Aisha during her job as a waitress at a seafood restaurant in Abu Dhabi.
Aisha during her job as a waitress at a seafood restaurant in Abu Dhabi.

Her first work was as staff at a travel agency in Abu Dhabi. It was only short-lived as she found a job as a waitress at a seafood restaurant at Khalidiyah Mall in the Capital.

“My starting salary was only Dh1,600,” Aisha told Khaleej Times, adding: “But my plan right from the start was to put up my own business one day. So, out of my wage, I unfailingly saved Dh300 monthly. After a year, I had Dh3,600 in my bank account.”

Aisha understood raising capital for a business venture was a long-drawn process. But she never lost faith and she knew consistency in saving a portion of her income would bear fruit someday.

She then found a higher-paying job as a sales staff at a perfume company. Her income increased and so was her savings, at Dh800 monthly.

Aisha as a sales staff at a perfume company.
Aisha as a sales staff at a perfume company.

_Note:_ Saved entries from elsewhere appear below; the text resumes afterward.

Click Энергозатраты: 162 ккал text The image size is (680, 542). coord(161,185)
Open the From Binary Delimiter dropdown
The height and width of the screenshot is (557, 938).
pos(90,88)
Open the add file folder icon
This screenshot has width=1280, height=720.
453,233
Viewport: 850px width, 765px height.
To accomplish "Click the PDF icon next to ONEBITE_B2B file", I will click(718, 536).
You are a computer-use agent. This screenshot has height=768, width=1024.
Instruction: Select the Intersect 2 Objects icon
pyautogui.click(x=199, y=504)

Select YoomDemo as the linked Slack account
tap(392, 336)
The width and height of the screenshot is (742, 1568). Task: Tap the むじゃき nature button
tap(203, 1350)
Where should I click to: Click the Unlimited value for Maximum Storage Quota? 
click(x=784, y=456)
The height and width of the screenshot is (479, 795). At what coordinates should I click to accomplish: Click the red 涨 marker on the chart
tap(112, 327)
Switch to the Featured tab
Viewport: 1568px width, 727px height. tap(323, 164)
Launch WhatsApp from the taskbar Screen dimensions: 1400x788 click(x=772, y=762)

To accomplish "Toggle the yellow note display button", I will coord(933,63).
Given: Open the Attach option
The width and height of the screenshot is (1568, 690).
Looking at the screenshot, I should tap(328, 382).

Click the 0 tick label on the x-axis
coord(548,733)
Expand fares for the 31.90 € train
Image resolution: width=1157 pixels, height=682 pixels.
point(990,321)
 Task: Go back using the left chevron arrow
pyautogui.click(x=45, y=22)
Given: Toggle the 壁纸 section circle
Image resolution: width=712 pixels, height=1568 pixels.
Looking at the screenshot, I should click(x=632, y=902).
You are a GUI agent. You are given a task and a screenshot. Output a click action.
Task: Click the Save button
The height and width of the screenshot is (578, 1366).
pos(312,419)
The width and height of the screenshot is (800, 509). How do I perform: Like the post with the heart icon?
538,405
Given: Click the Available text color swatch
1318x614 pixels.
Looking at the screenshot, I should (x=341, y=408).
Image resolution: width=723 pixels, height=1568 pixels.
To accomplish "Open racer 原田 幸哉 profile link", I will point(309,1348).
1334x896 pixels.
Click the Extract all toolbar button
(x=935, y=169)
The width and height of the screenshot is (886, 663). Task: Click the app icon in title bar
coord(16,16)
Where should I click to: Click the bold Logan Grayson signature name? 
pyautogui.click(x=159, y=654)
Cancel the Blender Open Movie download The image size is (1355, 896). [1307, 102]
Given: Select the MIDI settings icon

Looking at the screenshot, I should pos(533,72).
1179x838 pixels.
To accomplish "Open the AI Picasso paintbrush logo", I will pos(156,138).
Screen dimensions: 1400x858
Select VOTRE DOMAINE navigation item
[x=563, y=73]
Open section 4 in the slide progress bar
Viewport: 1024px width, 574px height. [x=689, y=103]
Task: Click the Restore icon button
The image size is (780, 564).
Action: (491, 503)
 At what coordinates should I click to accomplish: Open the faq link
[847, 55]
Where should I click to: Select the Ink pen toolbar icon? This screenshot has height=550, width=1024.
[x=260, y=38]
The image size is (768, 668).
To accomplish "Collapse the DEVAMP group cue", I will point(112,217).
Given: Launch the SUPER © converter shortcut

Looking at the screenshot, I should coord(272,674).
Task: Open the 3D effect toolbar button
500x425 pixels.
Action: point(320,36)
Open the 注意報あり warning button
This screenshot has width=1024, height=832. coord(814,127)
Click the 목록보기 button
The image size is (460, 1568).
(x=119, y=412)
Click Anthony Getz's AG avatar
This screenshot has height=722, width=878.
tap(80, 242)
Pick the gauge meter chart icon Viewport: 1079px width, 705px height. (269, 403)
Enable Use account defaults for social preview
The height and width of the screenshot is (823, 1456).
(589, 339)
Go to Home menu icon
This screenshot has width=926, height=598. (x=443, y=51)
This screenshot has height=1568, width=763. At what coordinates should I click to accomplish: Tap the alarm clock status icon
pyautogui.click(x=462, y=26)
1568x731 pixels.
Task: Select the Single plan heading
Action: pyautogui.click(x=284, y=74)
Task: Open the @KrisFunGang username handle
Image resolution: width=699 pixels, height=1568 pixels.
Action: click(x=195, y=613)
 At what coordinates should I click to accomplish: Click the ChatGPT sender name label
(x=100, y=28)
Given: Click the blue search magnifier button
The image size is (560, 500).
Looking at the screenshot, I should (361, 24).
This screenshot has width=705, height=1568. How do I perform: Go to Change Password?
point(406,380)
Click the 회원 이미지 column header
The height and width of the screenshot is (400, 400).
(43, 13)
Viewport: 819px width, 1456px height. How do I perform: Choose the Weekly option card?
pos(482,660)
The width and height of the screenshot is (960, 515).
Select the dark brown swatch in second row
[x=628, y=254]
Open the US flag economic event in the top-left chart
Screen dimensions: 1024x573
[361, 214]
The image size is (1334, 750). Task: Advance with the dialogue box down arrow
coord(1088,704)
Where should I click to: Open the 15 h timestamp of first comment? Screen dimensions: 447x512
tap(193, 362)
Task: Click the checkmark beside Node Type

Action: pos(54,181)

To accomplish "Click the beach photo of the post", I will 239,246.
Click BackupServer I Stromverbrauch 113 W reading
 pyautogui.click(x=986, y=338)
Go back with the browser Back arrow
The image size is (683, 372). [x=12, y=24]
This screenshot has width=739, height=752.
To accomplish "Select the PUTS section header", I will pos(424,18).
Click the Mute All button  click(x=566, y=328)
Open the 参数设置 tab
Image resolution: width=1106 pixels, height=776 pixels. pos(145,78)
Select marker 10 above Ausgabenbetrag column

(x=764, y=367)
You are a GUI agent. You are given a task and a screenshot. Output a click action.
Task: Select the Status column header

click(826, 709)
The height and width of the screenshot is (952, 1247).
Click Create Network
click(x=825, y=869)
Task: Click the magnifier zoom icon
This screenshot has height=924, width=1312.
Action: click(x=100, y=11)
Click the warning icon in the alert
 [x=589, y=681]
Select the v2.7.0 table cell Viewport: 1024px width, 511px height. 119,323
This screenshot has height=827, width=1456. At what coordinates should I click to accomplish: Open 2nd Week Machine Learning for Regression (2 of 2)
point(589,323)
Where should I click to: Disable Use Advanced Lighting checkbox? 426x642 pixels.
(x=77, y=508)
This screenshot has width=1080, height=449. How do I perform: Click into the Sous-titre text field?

In 2014, the year she converted to Islam, she moved to another job as a travel agent. Her salary was only Dh2,000 but she earned an average of Dh1,500 commission which she saved every month.

Bootstrapping own company

In 2016, Aisha decided to collaborate with a Pakistani travel agent to work as sub-contractors for a travel company. After a couple of years, Aisha decided to work solo and in 2019 she unequivocally decided it was time she put her own company.

Aisha bootstrapped her first company, Mangrove Travel and Tourism, with personal funds she accumulated through the years.

As an entrepreneur, Aisha said bootstrapping – and not relying on outside investors – gave her more control of her business. It was also the culmination of her consistent saving. She said: “I was really very disciplined to save a portion of my salary. I did not splurge on material things. Anyone who will do the same will eventually have a capital to start their own business someday.”

Running multiple businesses

Aisha, from a waitress to a business owner.
Aisha, from a waitress to a business owner.

Aisha now runs three branches of Mangrove Travel and Tourism – two in Abu Dhabi and one in Al Rigga, Dubai, which she opened in 2020. She also diversified her investments and established Oro Pinoy Cleaning Services in 2019; Mangrove Flower Arrangement in 2022; and Mangrove Summit Event and Management in 2022. She is also a distributor of beauty and cosmetic products.


Aisha, however, admitted she did not do it alone. She said she had the full support of her Emirati husband whom she married in 2019. “It was my husband who gave the name Mangrove. We chose it to pay homage to the UAE and because mangroves symbolise strength. Mangroves exist to support coastal shorelines and that’s what I did through the years – I shore up by resources to start my own company.”

Giving back to community

Aisha with Filipino Influencers Award.
Aisha with Filipino Influencers Award.

After finding success in her business ventures, Aisha said she also did not forget to give back to the community. She has been involved in providing material support to fellow migrant Filipinos in distress, especially during the height of the Covid-19 pandemic. She also organised several events embracing womanhood and enhancing personality development.

On Saturday, September 16, Aisha received a Filipino Influencers Award. Holding the glass trophy, she reiterated it was her hard work, grit, determination and strong discipline to save money that brought her to where she is now.